I have a dataset of 14 continuous variables and would like to predict one (say y) using all the remaining ones (say X).

I decided to use a neural network with linear output (since I am doing regression): after a lot of reading and some tests, it turned out that a single hidden layer with about 6 or 7 neurons is a good enough configuration, however, I would like to use a better approach when selecting the neural network configuration rather than testing and testing again and again with just guessed configurations.

Say the net has a single hidden layer and we need to choose only the number of neurons.

I saw a question on Stack Overflow (which I cannot find anymore) where a user suggested a simulation where by plotting training error and testing error over the number of neurons in the hidden layer one can choose a number of neurons that minimizes the test error while keeping an eye on overfitting.
I'm trying to implement this and would like to be careful not to make silly mistakes. As of now, I did the following:

test.error = NULL

for(i in 1:13)
{       
    # Calculate test error through cross validation
    test.error[i] <- crossvalidate(data_,hidden_l=c(i))
}

The crossvalidate function takes the dataset and crossvalidates the neural network with i hidden neurons using 10-fold crossvalidation and returns the crossvalidation score (MSE).
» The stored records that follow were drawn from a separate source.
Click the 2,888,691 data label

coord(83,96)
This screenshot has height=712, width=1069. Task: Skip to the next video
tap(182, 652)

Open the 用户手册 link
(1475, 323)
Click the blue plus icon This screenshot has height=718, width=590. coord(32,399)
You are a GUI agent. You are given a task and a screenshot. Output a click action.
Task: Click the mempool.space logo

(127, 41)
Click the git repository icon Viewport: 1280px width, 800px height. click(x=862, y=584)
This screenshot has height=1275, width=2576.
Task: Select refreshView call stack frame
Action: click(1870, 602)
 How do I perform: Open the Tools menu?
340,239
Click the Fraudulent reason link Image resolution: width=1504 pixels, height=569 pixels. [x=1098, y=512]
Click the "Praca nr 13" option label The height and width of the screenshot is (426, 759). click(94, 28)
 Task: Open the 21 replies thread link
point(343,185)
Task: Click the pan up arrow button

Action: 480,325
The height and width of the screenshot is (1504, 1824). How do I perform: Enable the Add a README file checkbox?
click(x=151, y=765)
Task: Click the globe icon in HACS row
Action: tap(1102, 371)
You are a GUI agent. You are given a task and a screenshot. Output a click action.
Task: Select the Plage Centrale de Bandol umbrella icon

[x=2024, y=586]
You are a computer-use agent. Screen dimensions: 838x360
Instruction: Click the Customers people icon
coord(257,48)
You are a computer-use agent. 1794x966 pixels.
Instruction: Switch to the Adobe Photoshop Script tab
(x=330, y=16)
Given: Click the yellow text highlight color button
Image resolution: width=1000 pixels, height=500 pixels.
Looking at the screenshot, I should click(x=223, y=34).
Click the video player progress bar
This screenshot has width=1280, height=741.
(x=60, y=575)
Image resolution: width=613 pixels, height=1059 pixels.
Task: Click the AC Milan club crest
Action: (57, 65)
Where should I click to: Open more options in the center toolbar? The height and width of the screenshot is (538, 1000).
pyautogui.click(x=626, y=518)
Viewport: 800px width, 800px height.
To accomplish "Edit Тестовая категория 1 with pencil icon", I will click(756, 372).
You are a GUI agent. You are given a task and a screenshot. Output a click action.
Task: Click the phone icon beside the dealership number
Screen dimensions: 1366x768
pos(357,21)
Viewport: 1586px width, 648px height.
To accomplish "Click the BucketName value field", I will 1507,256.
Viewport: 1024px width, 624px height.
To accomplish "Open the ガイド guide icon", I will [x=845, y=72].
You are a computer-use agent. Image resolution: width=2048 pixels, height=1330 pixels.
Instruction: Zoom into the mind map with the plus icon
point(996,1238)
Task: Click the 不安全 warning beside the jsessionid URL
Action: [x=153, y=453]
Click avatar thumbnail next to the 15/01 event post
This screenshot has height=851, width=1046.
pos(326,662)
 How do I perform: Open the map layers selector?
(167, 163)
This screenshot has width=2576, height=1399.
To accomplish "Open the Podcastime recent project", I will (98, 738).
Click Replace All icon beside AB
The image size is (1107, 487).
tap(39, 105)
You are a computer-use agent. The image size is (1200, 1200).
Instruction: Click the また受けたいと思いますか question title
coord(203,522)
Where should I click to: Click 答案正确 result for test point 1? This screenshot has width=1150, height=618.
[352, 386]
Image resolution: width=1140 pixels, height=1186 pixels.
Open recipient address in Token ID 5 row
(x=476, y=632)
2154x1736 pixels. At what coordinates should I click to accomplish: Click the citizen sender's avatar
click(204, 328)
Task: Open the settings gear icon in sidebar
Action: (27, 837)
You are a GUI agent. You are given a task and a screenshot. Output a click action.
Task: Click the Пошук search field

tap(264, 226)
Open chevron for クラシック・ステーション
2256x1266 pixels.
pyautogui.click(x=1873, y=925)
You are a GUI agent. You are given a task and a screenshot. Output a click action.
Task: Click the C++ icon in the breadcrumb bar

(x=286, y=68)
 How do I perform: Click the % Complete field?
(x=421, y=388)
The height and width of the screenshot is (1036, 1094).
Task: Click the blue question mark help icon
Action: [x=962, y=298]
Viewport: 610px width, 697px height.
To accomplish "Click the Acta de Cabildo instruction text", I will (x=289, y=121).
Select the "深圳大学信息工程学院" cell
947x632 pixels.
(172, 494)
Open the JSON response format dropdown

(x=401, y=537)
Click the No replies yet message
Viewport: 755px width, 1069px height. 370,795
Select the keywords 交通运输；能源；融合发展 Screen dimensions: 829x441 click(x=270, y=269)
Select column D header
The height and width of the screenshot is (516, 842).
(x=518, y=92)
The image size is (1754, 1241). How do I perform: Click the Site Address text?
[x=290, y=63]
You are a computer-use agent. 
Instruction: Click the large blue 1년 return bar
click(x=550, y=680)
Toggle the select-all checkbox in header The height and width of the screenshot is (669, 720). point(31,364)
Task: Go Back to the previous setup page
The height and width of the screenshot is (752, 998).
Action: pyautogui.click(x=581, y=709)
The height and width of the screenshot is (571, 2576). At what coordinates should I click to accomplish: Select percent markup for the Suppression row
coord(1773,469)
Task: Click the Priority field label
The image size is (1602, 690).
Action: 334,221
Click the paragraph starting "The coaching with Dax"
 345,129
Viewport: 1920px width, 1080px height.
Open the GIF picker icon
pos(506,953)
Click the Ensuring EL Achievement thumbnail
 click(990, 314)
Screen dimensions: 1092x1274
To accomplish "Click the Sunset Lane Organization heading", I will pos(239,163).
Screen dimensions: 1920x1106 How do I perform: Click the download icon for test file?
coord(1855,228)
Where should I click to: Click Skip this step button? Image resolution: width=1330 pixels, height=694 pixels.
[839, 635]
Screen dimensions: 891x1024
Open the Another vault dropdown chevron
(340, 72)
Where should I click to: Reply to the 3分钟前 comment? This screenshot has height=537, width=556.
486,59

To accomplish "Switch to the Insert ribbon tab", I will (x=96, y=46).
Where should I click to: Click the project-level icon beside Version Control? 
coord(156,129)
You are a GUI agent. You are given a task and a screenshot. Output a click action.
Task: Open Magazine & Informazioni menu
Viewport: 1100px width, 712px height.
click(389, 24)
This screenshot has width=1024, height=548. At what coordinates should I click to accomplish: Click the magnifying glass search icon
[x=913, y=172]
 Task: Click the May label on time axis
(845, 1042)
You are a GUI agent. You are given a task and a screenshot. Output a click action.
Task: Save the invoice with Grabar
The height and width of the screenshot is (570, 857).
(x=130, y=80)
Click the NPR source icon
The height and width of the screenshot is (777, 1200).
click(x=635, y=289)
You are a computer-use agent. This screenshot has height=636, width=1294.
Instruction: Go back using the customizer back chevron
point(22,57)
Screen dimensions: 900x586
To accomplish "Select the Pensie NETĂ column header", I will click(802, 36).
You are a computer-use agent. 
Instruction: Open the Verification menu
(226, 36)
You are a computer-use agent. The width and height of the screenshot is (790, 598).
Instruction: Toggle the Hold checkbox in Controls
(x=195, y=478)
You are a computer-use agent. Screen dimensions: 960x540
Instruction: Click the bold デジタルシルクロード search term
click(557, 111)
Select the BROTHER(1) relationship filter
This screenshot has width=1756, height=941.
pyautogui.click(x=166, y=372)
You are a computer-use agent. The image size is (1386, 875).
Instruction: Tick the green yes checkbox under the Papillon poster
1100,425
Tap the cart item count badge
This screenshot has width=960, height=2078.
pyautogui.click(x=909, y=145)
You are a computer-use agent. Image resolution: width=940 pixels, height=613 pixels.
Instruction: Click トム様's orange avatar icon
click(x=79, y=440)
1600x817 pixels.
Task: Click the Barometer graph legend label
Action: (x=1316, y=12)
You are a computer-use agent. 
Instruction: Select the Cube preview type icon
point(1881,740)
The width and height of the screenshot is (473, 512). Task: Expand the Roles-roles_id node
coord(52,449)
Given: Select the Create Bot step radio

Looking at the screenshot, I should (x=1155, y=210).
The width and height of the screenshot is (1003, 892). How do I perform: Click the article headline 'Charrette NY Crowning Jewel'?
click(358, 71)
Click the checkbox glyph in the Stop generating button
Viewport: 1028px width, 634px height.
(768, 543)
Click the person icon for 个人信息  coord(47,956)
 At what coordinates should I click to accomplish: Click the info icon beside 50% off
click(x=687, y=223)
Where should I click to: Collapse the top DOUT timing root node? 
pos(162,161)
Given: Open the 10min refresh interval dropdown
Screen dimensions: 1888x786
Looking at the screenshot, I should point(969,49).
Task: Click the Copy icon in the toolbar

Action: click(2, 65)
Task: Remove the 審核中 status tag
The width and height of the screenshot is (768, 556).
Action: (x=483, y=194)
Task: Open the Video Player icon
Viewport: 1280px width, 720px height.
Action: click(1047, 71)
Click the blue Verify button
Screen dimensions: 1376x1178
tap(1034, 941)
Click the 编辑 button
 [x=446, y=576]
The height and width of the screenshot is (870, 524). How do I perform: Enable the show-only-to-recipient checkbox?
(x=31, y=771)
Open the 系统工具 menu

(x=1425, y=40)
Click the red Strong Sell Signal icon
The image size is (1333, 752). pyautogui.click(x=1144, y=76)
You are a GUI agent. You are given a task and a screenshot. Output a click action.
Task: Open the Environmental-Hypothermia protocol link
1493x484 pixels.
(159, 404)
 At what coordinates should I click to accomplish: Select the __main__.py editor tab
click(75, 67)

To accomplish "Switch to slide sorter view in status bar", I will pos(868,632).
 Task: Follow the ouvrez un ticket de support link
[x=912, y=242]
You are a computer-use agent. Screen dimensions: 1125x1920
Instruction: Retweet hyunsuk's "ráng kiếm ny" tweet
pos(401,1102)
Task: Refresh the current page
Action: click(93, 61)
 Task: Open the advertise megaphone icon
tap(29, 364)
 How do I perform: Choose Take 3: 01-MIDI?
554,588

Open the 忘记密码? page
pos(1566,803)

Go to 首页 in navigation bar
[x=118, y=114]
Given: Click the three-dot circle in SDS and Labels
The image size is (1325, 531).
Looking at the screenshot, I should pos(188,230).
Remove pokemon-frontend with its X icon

Then by plotting the errors I get the following plot
enter image description here

The red line is the training error while the green one is the cross validated test error. Now my question:

Is this approach a good rule of thumb? Meaning: could I use this to get a hint of what configurations might work and then do further tests?

I'm having a hard time figuring out possible flaws since the cross validation step should rule out part of the bias due to the train-test split procedure, however I expected a more curved test error line (such as a parabola or a similar U-shaped curve such as the training error line). Do you see any flaws in this approach?
Furthermore, in this example I wouldn't know how to choose between 8 and 10 neurons and can't really explain the spike at 9.

Best Answer

What you are doing is not wrong, but you can do much better. Instead of going a single cross validation run, you should repeat it many times with different splits (but same number of folds) of the data. This will make your curve smoother.

The next question is how many folds do you use. Usually 5 or 10 fold cross-validation works best here. I would use 10-fold because the optimal number of neurons for 80% of the data could be less that the optimal number for 100%. This is also true for 90%, but a bit less likely. Bootstrapping would also be an alternative to cross validation.

It is also important not too take the test.error shown above as an estimate for the performance of the model, since you optimized a hyperparameter by cross-validation. If you want a performance estimate you need an outer cross-validation loop as well.